(Stored entries)
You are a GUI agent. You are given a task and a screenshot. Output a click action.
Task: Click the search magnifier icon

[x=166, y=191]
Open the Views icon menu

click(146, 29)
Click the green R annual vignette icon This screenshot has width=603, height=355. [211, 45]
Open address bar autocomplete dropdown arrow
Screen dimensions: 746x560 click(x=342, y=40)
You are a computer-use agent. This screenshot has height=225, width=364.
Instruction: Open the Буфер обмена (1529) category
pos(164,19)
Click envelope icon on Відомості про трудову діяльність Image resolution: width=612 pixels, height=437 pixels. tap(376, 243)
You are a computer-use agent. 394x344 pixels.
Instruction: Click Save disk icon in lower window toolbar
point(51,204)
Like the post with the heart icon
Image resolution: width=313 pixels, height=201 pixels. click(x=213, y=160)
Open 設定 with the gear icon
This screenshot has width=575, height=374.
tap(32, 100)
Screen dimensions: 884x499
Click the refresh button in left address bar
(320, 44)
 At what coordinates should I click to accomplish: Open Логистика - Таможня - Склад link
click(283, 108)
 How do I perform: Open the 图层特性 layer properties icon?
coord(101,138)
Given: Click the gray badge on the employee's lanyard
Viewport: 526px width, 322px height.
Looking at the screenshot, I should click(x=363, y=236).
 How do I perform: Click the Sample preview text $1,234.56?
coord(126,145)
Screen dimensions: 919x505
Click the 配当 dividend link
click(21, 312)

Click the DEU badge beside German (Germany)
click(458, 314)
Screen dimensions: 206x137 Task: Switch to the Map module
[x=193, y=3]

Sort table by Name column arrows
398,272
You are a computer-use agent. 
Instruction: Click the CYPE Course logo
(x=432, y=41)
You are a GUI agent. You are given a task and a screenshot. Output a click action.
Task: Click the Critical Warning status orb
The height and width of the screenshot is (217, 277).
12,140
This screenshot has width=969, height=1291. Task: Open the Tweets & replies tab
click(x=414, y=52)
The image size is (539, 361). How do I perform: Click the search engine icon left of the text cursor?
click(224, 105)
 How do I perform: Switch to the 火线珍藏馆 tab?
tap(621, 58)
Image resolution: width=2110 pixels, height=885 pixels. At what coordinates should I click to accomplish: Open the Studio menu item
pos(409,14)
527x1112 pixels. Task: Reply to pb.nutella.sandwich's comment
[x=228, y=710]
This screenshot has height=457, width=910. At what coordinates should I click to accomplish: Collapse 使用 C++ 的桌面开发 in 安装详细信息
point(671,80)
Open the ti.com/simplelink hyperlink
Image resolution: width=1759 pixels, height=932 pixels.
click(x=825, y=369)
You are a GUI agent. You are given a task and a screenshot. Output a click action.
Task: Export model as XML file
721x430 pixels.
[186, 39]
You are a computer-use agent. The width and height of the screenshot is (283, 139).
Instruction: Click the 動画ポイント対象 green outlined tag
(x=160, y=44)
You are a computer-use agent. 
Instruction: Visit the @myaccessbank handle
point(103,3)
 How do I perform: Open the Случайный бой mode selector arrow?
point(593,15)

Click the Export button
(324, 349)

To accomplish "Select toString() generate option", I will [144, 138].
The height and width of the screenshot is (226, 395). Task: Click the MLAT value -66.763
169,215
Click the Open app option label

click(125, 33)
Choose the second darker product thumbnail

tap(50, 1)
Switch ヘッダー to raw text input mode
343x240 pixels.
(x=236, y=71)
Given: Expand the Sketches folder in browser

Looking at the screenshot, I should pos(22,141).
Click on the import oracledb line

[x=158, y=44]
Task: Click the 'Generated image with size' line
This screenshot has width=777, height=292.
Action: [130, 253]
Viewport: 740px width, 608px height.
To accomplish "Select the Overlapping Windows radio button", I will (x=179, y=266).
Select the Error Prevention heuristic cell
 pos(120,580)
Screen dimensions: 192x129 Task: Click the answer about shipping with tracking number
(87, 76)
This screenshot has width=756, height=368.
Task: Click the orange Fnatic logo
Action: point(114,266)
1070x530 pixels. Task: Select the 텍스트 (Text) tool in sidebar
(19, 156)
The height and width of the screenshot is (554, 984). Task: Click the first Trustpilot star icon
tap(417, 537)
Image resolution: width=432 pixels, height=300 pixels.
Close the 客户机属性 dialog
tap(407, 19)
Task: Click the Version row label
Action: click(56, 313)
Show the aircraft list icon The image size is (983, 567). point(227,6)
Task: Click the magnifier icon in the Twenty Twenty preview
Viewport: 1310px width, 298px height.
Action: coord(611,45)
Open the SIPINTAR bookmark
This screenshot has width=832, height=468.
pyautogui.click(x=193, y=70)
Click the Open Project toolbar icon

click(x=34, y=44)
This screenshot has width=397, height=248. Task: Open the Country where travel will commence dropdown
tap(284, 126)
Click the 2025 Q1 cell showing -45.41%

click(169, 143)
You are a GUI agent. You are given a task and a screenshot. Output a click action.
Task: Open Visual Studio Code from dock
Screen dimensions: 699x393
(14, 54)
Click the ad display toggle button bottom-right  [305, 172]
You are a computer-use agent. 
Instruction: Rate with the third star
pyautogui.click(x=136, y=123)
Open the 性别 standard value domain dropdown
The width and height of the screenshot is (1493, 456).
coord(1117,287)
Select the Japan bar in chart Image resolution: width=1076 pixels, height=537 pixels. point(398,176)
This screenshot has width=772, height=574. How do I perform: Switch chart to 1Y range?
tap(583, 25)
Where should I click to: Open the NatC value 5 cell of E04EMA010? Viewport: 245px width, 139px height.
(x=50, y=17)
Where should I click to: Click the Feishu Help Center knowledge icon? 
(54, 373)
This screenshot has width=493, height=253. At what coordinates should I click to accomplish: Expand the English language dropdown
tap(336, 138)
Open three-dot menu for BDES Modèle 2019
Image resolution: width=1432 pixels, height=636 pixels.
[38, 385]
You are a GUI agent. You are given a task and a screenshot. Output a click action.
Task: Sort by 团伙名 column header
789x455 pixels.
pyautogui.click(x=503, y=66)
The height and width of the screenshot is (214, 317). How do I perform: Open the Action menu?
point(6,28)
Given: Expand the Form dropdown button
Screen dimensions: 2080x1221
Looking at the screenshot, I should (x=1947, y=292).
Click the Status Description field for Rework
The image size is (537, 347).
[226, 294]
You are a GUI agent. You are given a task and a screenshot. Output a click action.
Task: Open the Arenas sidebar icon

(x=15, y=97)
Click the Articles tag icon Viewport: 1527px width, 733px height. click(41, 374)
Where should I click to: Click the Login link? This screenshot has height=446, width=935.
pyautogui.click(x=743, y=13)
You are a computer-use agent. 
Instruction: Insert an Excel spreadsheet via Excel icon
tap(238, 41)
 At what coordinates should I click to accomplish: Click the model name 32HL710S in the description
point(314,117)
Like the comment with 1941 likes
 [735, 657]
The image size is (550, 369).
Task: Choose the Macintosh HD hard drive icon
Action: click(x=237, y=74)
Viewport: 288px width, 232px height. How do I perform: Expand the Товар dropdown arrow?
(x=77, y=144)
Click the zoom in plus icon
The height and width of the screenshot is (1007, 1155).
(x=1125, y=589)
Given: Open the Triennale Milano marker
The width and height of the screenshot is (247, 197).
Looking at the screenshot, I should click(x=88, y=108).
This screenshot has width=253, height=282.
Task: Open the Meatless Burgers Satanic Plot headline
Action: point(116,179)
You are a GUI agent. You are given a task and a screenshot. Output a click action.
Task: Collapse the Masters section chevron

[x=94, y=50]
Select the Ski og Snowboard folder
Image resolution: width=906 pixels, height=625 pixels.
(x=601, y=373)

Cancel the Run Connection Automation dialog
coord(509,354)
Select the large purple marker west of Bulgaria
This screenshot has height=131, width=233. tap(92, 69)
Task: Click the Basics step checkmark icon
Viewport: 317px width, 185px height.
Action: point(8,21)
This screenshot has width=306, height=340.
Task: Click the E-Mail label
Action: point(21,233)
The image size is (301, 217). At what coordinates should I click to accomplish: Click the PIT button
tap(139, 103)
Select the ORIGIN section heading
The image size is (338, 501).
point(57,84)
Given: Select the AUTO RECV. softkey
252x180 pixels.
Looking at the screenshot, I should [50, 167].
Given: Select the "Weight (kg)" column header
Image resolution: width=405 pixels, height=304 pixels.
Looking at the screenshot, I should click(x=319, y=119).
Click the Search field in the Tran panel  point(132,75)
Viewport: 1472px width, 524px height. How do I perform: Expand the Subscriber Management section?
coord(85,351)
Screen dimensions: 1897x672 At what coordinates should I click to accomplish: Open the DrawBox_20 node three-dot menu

BRIEF
Looking at the data above, say how many lines contain the word "field", with no added words.

EXPECTED ANSWER
2